──────── Texte support ────────

La manière dont il arrange ses cheveux, écœure. Il passe son peigne dans sa bouche, pour l’humecter de salive, et pour mieux les lisser. Son surtout porte habituellement le millésime de l’année où il a été confectionné, et quelquefois le nom du tailleur de village qui l’a bâti. Il ferait facilement une campagne de Moscou, en gros sabots de hêtre, ou de bouleau.

Une paire de souliers qu’il ne porte que les fêtes carillonnées, lui dure un demi-siècle. Il est tel octogénaire en Basse-Bretagne qui ne chaussa jamais de souliers, pas même le jour de ses noces, et qui est allé dans l’autre monde en sabots cloutés ou ferrés.

Chevelure du Bas-Breton

Les hommes attachent un grand prix à leur chevelure dont ils font parade en tout temps, et dont ils prennent le plus grand soin. J’ai vu des paysans bretons porter des cheveux flottants, sur leur large carrure, longs de 2 pieds 1/2. Les femmes ne sont pas aussi idolâtres des leurs. La plus belle chevelure d’une jeune bretonne est souvent sacrifiée pour un fichu de coton, de la plus mince valeur, ou pour quelques quarterons d’épingles, spilieuve.

Tonte des Bas-Bretonnes

Les tondeurs de femmes, en Bretagne, emploient auprès d’elles toutes les ressources de leur charlatanisme pour en obtenir leur blonde ou noire chevelure, et ils ne réussissent que trop à la leur ravir. Ce commerce, indigne d’une fille bien née, est communément réprouvé par son amant, qui l’abandonne dès qu’il a su qu’elle s’est laissé raser la tête ; car alors elle est censée avoir vendu son âme, avec ses cheveux, dène diole ac ène ihuerne, au prince des enfers.

Costume des paysans Bretons

Une sorte d’étoffe appelée bure constitue leur vêtement gothique. Les femmes riches s’habillent de fine écarlate ; mais celles qui ont peu de moyens pécuniaires, se vêtent de beslinge couleur vert-pré ou vert-de-meûnier.

Dans certains cantons, les campagnardes sont accoutrées de la manière la plus bizarre et en même temps de la façon la plus repoussante.

Leur coiffure consiste seulement en une large bande de toile écrue qu’elles ajustent sur leur tête, sans beaucoup de cérémonie, et, qu’on me passe l’expression triviale, comme en revenant de Pontoise.

──────── Données ────────

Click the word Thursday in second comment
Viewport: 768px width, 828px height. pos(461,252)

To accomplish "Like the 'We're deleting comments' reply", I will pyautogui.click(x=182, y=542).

────────

# Consigne
Reproduisez fidèlement tout ce qui va de « Les tondeurs de » jusqu'à « la plus repoussante. » dans le texte sur les paysans bas-bretons.

# Corrigé
Les tondeurs de femmes, en Bretagne, emploient auprès d’elles toutes les ressources de leur charlatanisme pour en obtenir leur blonde ou noire chevelure, et ils ne réussissent que trop à la leur ravir. Ce commerce, indigne d’une fille bien née, est communément réprouvé par son amant, qui l’abandonne dès qu’il a su qu’elle s’est laissé raser la tête ; car alors elle est censée avoir vendu son âme, avec ses cheveux, dène diole ac ène ihuerne, au prince des enfers.

Costume des paysans Bretons

Une sorte d’étoffe appelée bure constitue leur vêtement gothique. Les femmes riches s’habillent de fine écarlate ; mais celles qui ont peu de moyens pécuniaires, se vêtent de beslinge couleur vert-pré ou vert-de-meûnier.

Dans certains cantons, les campagnardes sont accoutrées de la manière la plus bizarre et en même temps de la façon la plus repoussante.